Task instructions: Using the Pocketsphinx Python page below, explain why the installation steps run "python -m pip install --upgrade pip setuptools wheel" before installing pocketsphinx.

Provided passage:
Python interface to CMU Sphinxbase and Pocketsphinx libraries
Project description
Pocketsphinx Python
Pocketsphinx is a part of the CMU Sphinx Open Source Toolkit For Speech Recognition.
This package provides a python interface to CMU Sphinxbase and Pocketsphinx libraries created with SWIG and Setuptools.
Supported platforms
- Windows
- Linux
- Mac OS X
Installation
# Make sure we have up-to-date versions of pip, setuptools and wheel
python -m pip install --upgrade pip setuptools wheel
pip install --upgrade pocketsphinx
More binary distributions for manual installation are available here.
Usage
LiveSpeech
It's an iterator class for continuous recognition or keyword search from a microphone.
from pocketsphinx import LiveSpeech
for phrase in LiveSpeech(): print(phrase)
An example of a keyword search:
from pocketsphinx import LiveSpeech
speech = LiveSpeech(lm=False, keyphrase='forward', kws_threshold=1e+20)
for phrase in speech:
print(phrase.segments(detailed=True))
With your model and dictionary:
import os
from pocketsphinx import LiveSpeech, get_model_path
model_path = get_model_path()
speech = LiveSpeech(
verbose=False,
sampling_rate=16000,
buffer_size=2048,
no_search=False,
full_utt=False,
hmm=os.path.join(model_path, 'en-us'),
lm=os.path.join(model_path, 'en-us.lm.bin'),
dic=os.path.join(model_path, 'cmudict-en-us.dict')
)
for phrase in speech:
print(phrase)
AudioFile
It's an iterator class for continuous recognition or keyword search from a file.
from pocketsphinx import AudioFile
for phrase in AudioFile(): print(phrase) # => "go forward ten meters"
An example of a keyword search:
from pocketsphinx import AudioFile
audio = AudioFile(lm=False, keyphrase='forward', kws_threshold=1e+20)
for phrase in audio:
print(phrase.segments(detailed=True)) # => "[('forward', -617, 63, 121)]"
With your model and dictionary:
import os
from pocketsphinx import AudioFile, get_model_path, get_data_path
model_path = get_model_path()
data_path = get_data_path()
config = {
'verbose': False,
'audio_file': os.path.join(data_path, 'goforward.raw'),
'buffer_size': 2048,
'no_search': False,
'full_utt': False,
'hmm': os.path.join(model_path, 'en-us'),
'lm': os.path.join(model_path, 'en-us.lm.bin'),
'dict': os.path.join(model_path, 'cmudict-en-us.dict')
}
audio = AudioFile(**config)
for phrase in audio:
print(phrase)
Pocketsphinx
It's a simple and flexible proxy class to pocketsphinx.Decode
.
from pocketsphinx import Pocketsphinx
print(Pocketsphinx().decode()) # => "go forward ten meters"

Data block:
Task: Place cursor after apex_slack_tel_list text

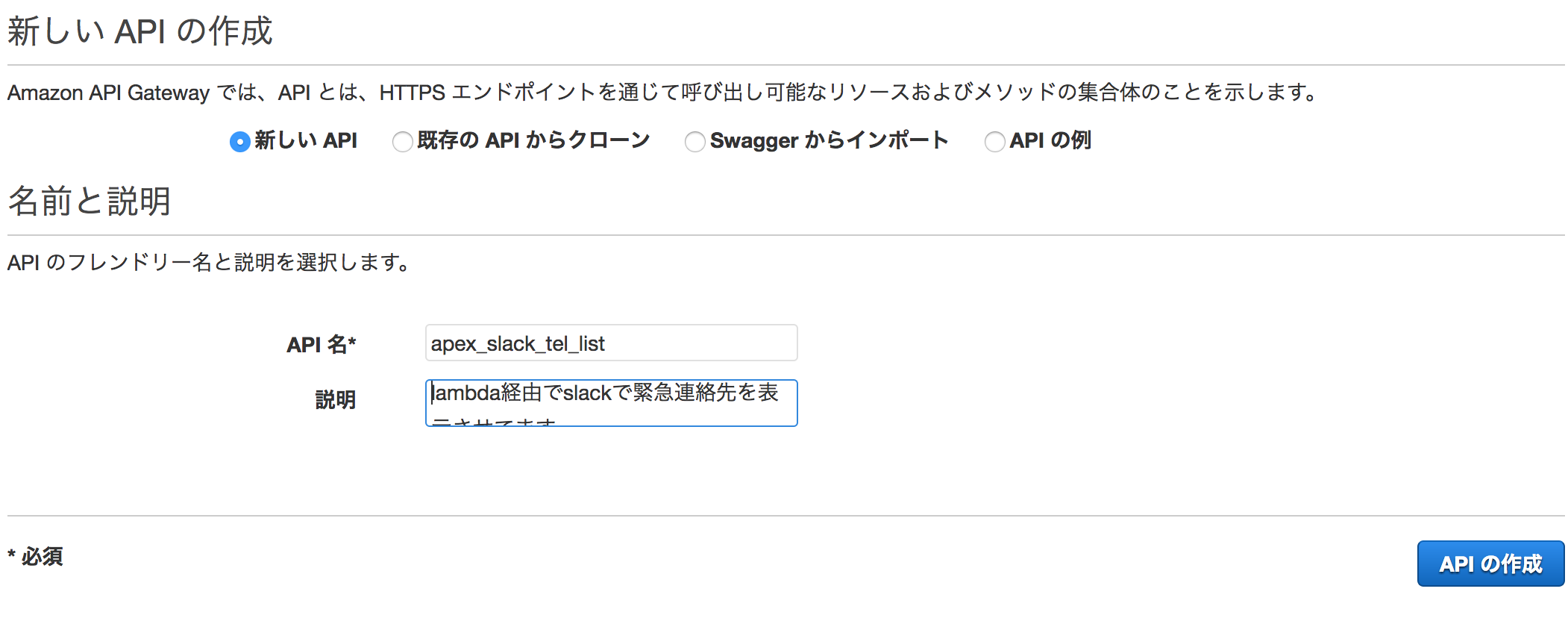Action: 606,343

Solution to this exercise: That command comes first to make sure pip, setuptools and wheel are up to date. Only then does the page install pocketsphinx with "pip install --upgrade pocketsphinx".